Benn, William Wedgwood, first Viscount Stansgate 1877-1960, parliamentarian, was born 10 May 1877 at Hackney, the younger brother of (Sir) Ernest Benn [qv.], a notice of whom appears above. He was educated at the Lycée Condorcet, Paris, and at University College, London, where he obtained a first in French (1898) and later became a fellow (1918). He worked for some years in his father's publishing business. Deeply influenced by social conditions in the east end of London, associated with the London Progressive Party, a lifelong radical nonconformist, Benn was soon adopted as Liberal candidate for his father's former seat of St. George's, becoming member at the general election of 1906. He gained experience at the Treasury, Board of Education, and Admiralty as parliamentary private secretary to Reginald McKenna [qv.]; retaining his seat at both general elections in 1910 he became a junior lord of the Treasury and thereafter a full-time and singularly active politician. In 1912 he was a successful organizer of relief of suffering during the dock strike and two years later, when war broke out, he became chairman of the organizing committee of the National Relief Fund.

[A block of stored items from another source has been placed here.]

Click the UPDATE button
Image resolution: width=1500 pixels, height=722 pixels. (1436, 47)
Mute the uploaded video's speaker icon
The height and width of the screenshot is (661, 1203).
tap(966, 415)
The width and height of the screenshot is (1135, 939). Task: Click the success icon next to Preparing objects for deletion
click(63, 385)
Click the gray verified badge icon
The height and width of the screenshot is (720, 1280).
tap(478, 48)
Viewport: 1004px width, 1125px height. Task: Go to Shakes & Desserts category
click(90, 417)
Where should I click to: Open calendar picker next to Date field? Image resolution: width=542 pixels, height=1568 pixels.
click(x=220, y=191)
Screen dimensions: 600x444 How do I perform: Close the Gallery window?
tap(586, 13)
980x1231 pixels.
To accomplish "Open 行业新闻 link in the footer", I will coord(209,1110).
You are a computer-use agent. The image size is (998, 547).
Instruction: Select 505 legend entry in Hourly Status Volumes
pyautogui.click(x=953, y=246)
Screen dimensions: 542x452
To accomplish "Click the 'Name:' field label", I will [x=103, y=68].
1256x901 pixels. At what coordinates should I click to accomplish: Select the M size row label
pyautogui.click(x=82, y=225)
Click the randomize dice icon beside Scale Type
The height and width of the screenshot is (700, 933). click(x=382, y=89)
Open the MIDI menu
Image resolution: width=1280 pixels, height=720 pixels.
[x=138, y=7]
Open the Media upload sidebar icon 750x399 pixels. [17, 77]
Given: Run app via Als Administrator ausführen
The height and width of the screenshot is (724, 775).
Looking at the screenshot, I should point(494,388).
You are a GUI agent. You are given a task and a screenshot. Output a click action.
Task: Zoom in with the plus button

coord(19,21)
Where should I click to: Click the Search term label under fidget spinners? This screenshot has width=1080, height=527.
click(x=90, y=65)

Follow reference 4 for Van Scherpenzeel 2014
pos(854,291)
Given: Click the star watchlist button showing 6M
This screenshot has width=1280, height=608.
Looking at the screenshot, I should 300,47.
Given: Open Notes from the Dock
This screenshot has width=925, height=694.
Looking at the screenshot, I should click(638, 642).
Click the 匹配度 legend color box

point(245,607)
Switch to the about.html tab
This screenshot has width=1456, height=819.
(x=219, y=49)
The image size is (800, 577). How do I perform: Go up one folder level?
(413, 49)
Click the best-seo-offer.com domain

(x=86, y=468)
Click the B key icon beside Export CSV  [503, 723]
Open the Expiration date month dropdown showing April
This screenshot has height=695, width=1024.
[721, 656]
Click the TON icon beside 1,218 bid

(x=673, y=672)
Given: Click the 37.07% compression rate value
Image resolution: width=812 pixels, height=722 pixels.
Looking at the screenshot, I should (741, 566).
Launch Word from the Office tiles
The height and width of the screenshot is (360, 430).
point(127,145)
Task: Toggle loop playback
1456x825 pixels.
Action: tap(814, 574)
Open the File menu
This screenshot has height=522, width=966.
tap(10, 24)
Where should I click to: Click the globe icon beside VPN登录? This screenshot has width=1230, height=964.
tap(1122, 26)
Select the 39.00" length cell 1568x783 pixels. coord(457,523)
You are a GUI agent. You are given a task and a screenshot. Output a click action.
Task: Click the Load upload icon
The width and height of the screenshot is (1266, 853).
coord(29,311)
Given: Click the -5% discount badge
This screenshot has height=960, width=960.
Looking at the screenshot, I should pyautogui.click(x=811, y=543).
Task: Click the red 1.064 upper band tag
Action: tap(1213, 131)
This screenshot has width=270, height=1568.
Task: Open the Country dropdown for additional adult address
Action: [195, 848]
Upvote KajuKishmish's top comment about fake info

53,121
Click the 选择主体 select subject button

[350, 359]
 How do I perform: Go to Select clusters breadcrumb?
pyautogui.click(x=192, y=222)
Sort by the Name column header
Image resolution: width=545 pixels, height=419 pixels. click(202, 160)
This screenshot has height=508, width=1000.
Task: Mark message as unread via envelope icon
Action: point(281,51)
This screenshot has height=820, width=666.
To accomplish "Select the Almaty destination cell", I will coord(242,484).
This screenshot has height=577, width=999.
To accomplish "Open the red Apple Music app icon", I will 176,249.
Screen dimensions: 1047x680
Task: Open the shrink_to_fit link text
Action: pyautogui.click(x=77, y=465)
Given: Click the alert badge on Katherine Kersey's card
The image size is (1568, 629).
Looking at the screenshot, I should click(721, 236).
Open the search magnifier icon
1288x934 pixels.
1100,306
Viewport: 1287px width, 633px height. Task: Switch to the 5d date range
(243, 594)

     In October when over two million pounds had already been raised, he resigned to respond to the inner call for more personal service. Despite his short stature, Benn secured a commission in the Middlesex Yeomanry, and took part in the fierce fighting on the heights above Suvla Bay, in the Gallipoli campaign. He next became an observer with the Royal Naval Air Service and personally participated in the pinpoint bombing of the Baghdad Railway, was rescued from a sinking aeroplane in the Mediterranean, and was in an improvised aircraft carrier sunk by shore batteries at Castelorizo. He commanded a party of French sailors in guerrilla activities against the Turks, served in authorized privateering in the Red Sea, and returned to England to qualify as a pilot.
     Refusing the office of chief whip from the hand of Lloyd George, Benn returned to service in Italy and was eventually seconded to the Italian Army to organize and participate in the first parachute landing of a secret-service agent behind the enemy lines. He was twice mentioned in dispatches, appointed to the D.S.O., awarded the D.F.C., was made a chevalier of the Legion of Honour, received the croix de guerre, the Italian war cross, and the Italian bronze medal for valour.
     At the general election of 1918, his former constituency having been redistributed, Benn was returned as member for Leith, a seat which he held, through three more general elections, for nine years of intense parliamentary activity. He and Lord Winterton, in the judgement of Lord Halifax [qv.], were two of the best parliamentarians of my time in the House. A supporter of Asquith just this side of idolatry Benn chafed under the leadership of Lloyd George, and finding himself increasingly voting with the Labour Party, applied for membership in 1927 and resigned his seat.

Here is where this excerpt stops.